**EXTRACTED MATERIAL**
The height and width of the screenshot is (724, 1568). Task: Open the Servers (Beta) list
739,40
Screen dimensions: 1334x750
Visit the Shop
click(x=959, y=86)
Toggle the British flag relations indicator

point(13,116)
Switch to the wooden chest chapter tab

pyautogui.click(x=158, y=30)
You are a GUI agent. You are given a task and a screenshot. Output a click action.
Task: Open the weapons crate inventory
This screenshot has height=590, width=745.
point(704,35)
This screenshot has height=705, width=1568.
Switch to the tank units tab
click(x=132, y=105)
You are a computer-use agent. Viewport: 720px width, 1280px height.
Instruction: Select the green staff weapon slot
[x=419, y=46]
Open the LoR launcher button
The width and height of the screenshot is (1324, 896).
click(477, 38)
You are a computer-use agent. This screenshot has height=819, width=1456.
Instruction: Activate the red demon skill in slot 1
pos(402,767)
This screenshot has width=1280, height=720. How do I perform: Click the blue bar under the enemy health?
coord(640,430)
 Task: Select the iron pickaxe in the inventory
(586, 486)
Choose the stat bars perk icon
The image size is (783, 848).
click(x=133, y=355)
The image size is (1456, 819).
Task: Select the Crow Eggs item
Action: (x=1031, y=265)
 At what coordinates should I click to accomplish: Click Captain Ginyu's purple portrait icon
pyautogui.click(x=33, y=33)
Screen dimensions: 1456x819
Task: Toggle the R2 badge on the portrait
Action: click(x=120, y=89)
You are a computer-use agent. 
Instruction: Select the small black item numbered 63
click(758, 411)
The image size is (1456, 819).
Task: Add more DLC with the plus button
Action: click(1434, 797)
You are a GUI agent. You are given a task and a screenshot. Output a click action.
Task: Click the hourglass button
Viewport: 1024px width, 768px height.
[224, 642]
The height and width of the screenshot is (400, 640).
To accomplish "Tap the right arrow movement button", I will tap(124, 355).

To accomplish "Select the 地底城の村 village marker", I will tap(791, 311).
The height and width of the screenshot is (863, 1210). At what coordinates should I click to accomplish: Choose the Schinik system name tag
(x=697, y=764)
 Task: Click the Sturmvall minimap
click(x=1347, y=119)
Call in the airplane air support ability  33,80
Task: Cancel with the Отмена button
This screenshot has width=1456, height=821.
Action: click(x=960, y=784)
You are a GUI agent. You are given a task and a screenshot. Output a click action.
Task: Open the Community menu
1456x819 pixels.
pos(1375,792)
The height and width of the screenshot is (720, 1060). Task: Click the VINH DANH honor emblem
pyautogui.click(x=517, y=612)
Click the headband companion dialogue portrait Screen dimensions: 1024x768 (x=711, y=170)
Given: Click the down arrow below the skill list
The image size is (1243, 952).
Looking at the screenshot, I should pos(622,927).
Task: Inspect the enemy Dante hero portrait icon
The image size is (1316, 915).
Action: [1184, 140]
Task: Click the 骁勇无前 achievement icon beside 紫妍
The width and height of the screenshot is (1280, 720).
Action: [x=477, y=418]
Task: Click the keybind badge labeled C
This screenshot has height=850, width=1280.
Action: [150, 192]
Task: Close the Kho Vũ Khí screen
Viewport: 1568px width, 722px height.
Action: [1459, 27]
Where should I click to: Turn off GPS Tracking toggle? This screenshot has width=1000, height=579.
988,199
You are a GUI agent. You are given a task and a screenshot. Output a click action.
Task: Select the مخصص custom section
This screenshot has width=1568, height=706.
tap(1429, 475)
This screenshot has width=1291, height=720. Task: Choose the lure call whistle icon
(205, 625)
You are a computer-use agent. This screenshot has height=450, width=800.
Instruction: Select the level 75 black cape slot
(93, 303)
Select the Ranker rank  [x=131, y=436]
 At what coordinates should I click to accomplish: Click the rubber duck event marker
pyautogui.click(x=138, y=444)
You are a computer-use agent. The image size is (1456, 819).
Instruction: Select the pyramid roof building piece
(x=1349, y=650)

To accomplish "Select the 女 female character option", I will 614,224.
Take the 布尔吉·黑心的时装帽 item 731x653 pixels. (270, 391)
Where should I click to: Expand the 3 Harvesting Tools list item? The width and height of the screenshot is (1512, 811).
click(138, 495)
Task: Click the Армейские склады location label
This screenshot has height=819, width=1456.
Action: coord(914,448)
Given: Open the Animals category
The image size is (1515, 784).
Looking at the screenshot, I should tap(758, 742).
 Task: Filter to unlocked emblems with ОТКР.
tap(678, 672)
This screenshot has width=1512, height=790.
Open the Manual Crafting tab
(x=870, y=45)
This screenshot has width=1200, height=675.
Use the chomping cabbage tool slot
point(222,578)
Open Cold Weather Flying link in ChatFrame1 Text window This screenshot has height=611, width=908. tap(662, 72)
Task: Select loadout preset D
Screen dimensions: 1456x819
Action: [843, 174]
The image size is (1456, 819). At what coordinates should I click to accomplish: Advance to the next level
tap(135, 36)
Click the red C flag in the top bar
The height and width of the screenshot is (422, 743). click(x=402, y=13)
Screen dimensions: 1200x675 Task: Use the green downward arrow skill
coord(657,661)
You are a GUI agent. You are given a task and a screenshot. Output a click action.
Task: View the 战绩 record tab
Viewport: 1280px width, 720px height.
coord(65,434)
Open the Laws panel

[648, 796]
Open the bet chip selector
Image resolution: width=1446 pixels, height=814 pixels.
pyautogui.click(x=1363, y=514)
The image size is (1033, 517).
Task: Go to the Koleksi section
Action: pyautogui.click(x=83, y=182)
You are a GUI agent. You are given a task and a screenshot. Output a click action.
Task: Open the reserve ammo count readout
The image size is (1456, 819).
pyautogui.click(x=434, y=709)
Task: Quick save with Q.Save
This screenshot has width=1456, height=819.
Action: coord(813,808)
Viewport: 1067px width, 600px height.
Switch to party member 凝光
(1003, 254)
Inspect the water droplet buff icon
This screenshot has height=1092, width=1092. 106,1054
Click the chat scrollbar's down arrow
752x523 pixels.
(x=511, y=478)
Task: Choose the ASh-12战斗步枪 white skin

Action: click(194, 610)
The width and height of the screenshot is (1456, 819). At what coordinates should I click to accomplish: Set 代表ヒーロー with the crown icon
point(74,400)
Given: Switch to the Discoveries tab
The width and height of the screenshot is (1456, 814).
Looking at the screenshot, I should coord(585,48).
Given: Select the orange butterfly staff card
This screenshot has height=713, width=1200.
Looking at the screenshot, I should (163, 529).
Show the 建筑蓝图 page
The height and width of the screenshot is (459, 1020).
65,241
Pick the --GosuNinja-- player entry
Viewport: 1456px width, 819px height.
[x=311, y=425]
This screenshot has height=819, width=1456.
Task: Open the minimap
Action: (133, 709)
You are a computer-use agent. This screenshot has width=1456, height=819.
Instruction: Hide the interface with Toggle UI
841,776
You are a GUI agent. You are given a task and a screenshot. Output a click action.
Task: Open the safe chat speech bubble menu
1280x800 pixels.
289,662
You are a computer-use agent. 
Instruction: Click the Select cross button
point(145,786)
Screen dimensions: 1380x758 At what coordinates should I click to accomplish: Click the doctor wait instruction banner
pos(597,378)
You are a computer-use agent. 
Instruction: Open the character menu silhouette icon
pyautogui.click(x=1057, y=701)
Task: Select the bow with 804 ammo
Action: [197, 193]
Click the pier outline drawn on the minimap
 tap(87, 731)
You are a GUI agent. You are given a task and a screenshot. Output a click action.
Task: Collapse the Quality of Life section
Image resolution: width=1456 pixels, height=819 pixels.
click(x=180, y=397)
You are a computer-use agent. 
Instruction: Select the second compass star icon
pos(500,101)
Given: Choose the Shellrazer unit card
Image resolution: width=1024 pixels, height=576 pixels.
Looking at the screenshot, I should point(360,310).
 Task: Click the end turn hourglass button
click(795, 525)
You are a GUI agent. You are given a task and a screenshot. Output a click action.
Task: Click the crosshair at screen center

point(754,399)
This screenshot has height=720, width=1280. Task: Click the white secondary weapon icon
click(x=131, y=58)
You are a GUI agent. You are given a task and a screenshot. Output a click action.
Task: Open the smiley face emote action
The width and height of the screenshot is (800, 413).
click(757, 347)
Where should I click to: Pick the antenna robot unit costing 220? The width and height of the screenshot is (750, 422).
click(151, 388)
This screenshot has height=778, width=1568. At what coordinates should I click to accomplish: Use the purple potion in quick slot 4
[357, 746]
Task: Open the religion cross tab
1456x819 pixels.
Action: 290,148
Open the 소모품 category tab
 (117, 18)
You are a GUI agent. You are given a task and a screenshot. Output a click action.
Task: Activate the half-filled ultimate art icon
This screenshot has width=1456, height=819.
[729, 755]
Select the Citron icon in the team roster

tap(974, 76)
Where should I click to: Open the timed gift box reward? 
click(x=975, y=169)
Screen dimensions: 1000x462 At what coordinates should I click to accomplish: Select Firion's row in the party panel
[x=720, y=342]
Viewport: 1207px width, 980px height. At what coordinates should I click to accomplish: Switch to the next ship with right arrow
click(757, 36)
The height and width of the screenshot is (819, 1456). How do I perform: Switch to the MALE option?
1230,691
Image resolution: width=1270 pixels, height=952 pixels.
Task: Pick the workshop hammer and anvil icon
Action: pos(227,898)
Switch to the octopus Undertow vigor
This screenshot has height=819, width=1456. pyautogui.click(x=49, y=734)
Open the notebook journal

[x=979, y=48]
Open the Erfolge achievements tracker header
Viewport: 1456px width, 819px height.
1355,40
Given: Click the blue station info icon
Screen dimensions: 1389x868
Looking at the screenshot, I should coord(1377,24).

**PROBLEM STATEMENT**
Reproduce the rows above word for word, everything from the line that contains "Task: Select loadout preset D" down to the line that contains "Looking at the screenshot, I should (163, 529).", including both of those lines.

**TASK RESULT**
Task: Select loadout preset D
Screen dimensions: 1456x819
Action: [843, 174]
The image size is (1456, 819). At what coordinates should I click to accomplish: Advance to the next level
tap(135, 36)
Click the red C flag in the top bar
The height and width of the screenshot is (422, 743). click(x=402, y=13)
Screen dimensions: 1200x675 Task: Use the green downward arrow skill
coord(657,661)
You are a GUI agent. You are given a task and a screenshot. Output a click action.
Task: View the 战绩 record tab
Viewport: 1280px width, 720px height.
coord(65,434)
Open the Laws panel

[648, 796]
Open the bet chip selector
Image resolution: width=1446 pixels, height=814 pixels.
pyautogui.click(x=1363, y=514)
The image size is (1033, 517).
Task: Go to the Koleksi section
Action: pyautogui.click(x=83, y=182)
You are a GUI agent. You are given a task and a screenshot. Output a click action.
Task: Open the reserve ammo count readout
The image size is (1456, 819).
pyautogui.click(x=434, y=709)
Task: Quick save with Q.Save
This screenshot has width=1456, height=819.
Action: coord(813,808)
Viewport: 1067px width, 600px height.
Switch to party member 凝光
(1003, 254)
Inspect the water droplet buff icon
This screenshot has height=1092, width=1092. 106,1054
Click the chat scrollbar's down arrow
752x523 pixels.
(x=511, y=478)
Task: Choose the ASh-12战斗步枪 white skin

Action: click(194, 610)
The width and height of the screenshot is (1456, 819). At what coordinates should I click to accomplish: Set 代表ヒーロー with the crown icon
point(74,400)
Given: Switch to the Discoveries tab
The width and height of the screenshot is (1456, 814).
Looking at the screenshot, I should coord(585,48).
Given: Select the orange butterfly staff card
This screenshot has height=713, width=1200.
Looking at the screenshot, I should (163, 529).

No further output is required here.